In the second year, patients received the same dose per injection, but on an as-needed, or PRN, basis, at least once every 12 weeks, and then evaluated monthly.
In an integrated analysis of the data, patients treated with Eylea 2 mg every eight weeks had visual acuity gain of 7.6 letters at week 96 compared with 8.4 letters at week 52. In the Lucentis group, the gain in the monthly dosing group was 7.9 letters at week 96 compared to 8.7 letters at week 52.
Those results suggested that Lucentis and Eylea are on a roughly even footing in terms of efficacy in the competition to be Fovista's favored combination partner.
One of Eylea's differentiators from Lucentis was the eight-week dosing schedule, which cut in half the number of injections the patient needed to endure.
However, in combination with Fovista, that advantage may be irrelevant, depending on the dosing schedule needed for Fovista.
"The sky is not falling for Eylea," wrote Biren Amin, an equity analyst with Jefferies and Co. Inc. "We believe these [Phase IIb] data are strong and robust. However, we believe Fovista may be a useful addition to any anti-VEGF agent, including Eylea."
Amin cited anecdotal reports that Eylea has been effective in patients who were poorly controlled with Lucentis or Avastin, suggesting Eylea has greater potency. "We believe physicians will opt for the most effective anti-VEGF agent to pair potentially with Fovista."
Leerink Swann's Steve Yoo broke down the forthcoming scramble for control of Fovista: "Both Roche and Regeneron have vested interest in keeping Fovista as a standalone therapy off the market. If Fovista is priced so that it could be used in conjunction with Avastin, it could seriously degrade the market share of both Eylea and Lucentis. Roche obviously would like to exclusively partner/purchase Ophthotech so it can reverse the trend of Eylea rapdily gaining share in the AMD market. If Regeneron ends up with exclusive access to Fovista, it may be the end of Lucentis as a viable franchise since Lucentis cannot offer benefits in cost, efficacy nor convenience."

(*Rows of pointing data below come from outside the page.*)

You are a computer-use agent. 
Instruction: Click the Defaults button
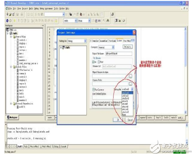click(x=128, y=47)
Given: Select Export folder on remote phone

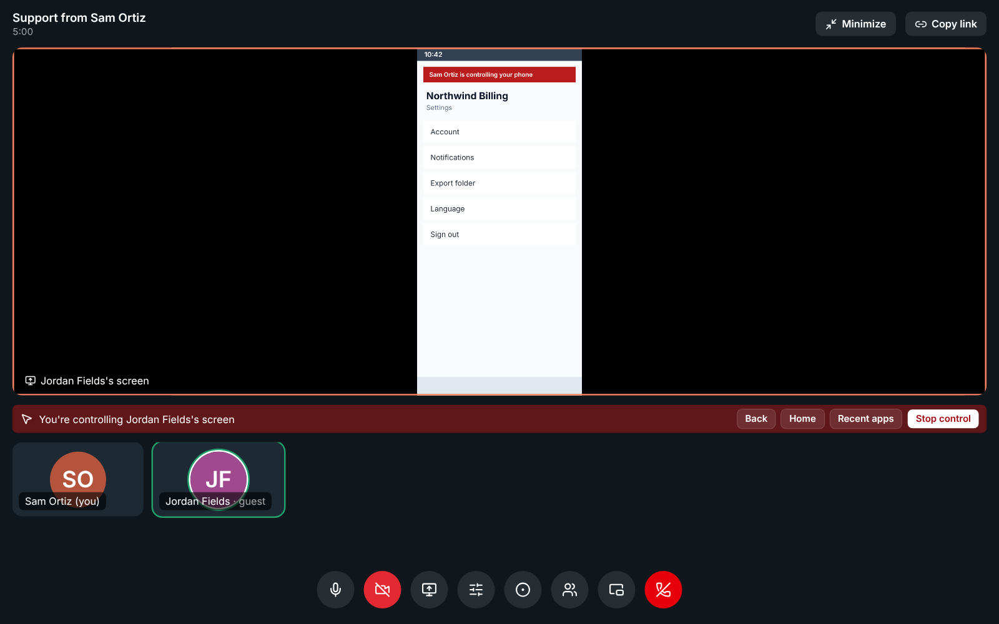Looking at the screenshot, I should [x=499, y=183].
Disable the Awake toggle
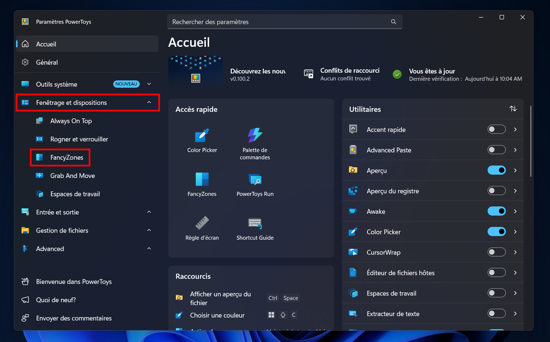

Yoo suggested that the optimal strategy for Ophthotech would be to carry out the Phase III trial using both Eylea and Lucentis, so that it can increase competitive bidding pressure between the two companies.
None of that is likely to be of benefit to patients, however. Pravin Dugel, managing partner of Retinal Consultants of Arizona, and one of the trial investigators, said "As a physician, I would like as much choice as possible."